Part of the reason I dedicated myself to working in India was hearing stories about small-scale farmers. Parts of my childhood were spent in fields, at grain sales and sitting in tractors on my grandpa’s knee. So, when I first traveled to Andhra Pradesh in 2011, I was shocked to learn that the state has one of the highest farmer suicide rates in India. This, of course, was not something I expected to learn but it became something that has stayed with me.
An article written by Andrew Malone of GlobalResearch puts the number of farmer suicides at 125,000. One Indian agriculture department reports that suicides among farmers are up to 1,000 per month. Suicide levels have skyrocketed because of rising debt, which are caused by increased seed prices, increased operational costs and worst of all, failed GM (genetically modified) crops. A common method of suicide is ironically swallowing the same pesticides that drive farmers into such deep debt in the first place.

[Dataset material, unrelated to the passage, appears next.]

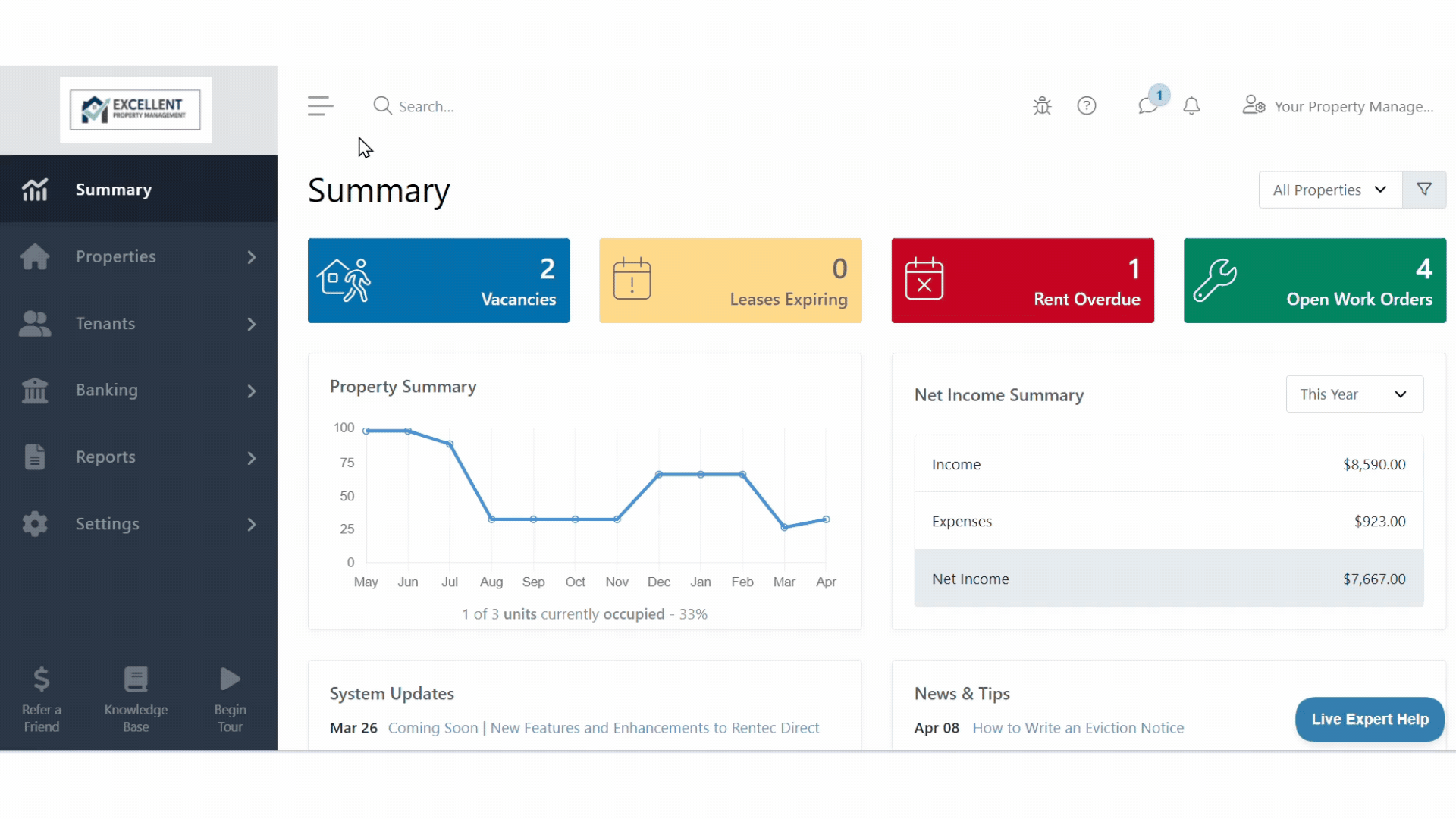The height and width of the screenshot is (819, 1456).
Task: Click the filter funnel icon
Action: point(1424,190)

Most farmers are switching to GM seeds because of the promises made by seed salesmen; promises that crops will be immune to diseases and pests, and promises of incredible yields. Unfortunately, the cost for GM seeds is about ten times the cost of traditional seeds, and many farmers never see the promised results. Their debt soon becomes insurmountable and suicide is the “solution” for far too many. One farmer was noted to have about 80,000 rupees ($1,500 Canadian) in debt. For a Westerner, $1,500 in debt can be difficult; for an Indian farmer, it’s a death sentence.
After returning from our 2012 trip to India, we knew that thisvillage could be a part of the solution to the pain caused by these levels of debt and suicide. As we work in some of these villages, we realize the need to attack the root problems. Women–who are left widowed and without income or social protection–will be taught to read and find employment. Orphans–who struggle to find food security, proper education and safety–will be put through school, fed and nurtured. Farmers–who are without solutions to their debt–will be taught organic farming methods, debt-fighting strategies and any other assistance needed.
This is a layered, complex, difficult subject but there are solutions and we hope to be apart of it. The numbers emerging from these stories are too shocking and too unjust to ignore.